Edward was nine years old when he became king of England and just fifteen when he died. Although he was extremely devout, he was so young that most policies, religious and otherwise, were set largely by his Lord Protectors—first his uncle, Edward Seymour, duke of Somerset, and later, after Somerset’s fall and execution, John Dudley, duke of Northumberland.
After the burst of new English Bibles during the reign of his father Henry VIII (the Tyndale translations, the Coverdale Bible, Matthew’s Bible, and the Great Bible), no major new English Bibles were produced under Edward’s rule.
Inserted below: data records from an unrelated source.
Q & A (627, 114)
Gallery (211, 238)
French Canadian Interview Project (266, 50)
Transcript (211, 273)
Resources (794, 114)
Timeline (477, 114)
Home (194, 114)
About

Edward and his protectors did, however, preside over the publication of the first Book of Common Prayer (1549), an English-language prayer book that may have had as great an impact on ordinary people as the shift to English Bibles. The second edition of the Book of Common Prayer, in 1552, was also published during Edward’s reign.
Credited to Archbishop Thomas Cranmer, the Book of Common Prayer governed English worship and devotion, including the English texts of prayers and readings that replaced their old Latin counterparts. For the next four centuries, it influenced language, literature, and social life.
The most familiar words in marriages and funerals are from the Book of Common Prayer: “til death us do part,” “ashes to ashes, dust to dust.” Miles Coverdale’s psalms, from the Great Bible, were also included in the Book of Common Prayer, making his translations more familiar to most churchgoers than the psalms in the King James Bible.